*** EXTRACTED INFORMATION ***
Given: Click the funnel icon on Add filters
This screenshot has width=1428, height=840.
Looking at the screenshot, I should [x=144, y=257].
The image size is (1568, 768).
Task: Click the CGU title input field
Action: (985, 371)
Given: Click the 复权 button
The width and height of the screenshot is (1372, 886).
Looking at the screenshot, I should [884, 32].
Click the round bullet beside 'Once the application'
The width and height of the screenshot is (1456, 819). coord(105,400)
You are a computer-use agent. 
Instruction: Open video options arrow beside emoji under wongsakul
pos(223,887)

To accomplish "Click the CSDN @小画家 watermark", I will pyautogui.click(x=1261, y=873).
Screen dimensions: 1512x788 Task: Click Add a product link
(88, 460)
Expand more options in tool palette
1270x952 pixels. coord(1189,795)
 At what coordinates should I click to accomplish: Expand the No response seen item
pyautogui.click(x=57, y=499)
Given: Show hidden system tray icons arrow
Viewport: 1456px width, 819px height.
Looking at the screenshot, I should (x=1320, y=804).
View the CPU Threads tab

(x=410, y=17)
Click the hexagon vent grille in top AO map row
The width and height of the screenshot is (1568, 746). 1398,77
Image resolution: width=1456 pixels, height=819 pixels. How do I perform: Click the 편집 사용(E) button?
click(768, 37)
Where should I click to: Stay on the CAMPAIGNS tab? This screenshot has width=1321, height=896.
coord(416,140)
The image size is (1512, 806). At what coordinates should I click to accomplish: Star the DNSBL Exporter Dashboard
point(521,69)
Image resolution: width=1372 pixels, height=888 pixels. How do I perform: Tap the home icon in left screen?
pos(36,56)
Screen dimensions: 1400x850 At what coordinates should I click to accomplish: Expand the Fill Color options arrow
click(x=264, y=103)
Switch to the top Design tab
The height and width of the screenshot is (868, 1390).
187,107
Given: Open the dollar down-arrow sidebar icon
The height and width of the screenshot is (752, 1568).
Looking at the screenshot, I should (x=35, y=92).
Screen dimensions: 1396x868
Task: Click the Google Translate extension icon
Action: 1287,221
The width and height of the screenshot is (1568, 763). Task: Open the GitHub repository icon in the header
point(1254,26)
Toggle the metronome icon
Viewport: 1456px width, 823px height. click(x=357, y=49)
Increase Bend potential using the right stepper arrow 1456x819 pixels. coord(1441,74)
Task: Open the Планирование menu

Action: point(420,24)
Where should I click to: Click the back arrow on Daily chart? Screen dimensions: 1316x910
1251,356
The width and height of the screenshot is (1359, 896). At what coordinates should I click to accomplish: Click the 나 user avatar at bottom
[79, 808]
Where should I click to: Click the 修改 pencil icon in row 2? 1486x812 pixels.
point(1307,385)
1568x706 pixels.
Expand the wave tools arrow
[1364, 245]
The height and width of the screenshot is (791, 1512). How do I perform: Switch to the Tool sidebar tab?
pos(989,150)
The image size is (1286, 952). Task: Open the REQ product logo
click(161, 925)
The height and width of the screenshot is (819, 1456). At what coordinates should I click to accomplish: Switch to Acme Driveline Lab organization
***
** TASK TO CARRY OUT **
A word-for-word copy of the lines above from the one with "Switch to the top Design tab" through the one with "1568x706 pixels.", inclusive, is the only output wanted.

** RESULT OF THIS EXERCISE **
Switch to the top Design tab
The height and width of the screenshot is (868, 1390).
187,107
Given: Open the dollar down-arrow sidebar icon
The height and width of the screenshot is (752, 1568).
Looking at the screenshot, I should (x=35, y=92).
Screen dimensions: 1396x868
Task: Click the Google Translate extension icon
Action: 1287,221
The width and height of the screenshot is (1568, 763). Task: Open the GitHub repository icon in the header
point(1254,26)
Toggle the metronome icon
Viewport: 1456px width, 823px height. click(x=357, y=49)
Increase Bend potential using the right stepper arrow 1456x819 pixels. coord(1441,74)
Task: Open the Планирование menu

Action: point(420,24)
Where should I click to: Click the back arrow on Daily chart? Screen dimensions: 1316x910
1251,356
The width and height of the screenshot is (1359, 896). At what coordinates should I click to accomplish: Click the 나 user avatar at bottom
[79, 808]
Where should I click to: Click the 修改 pencil icon in row 2? 1486x812 pixels.
point(1307,385)
1568x706 pixels.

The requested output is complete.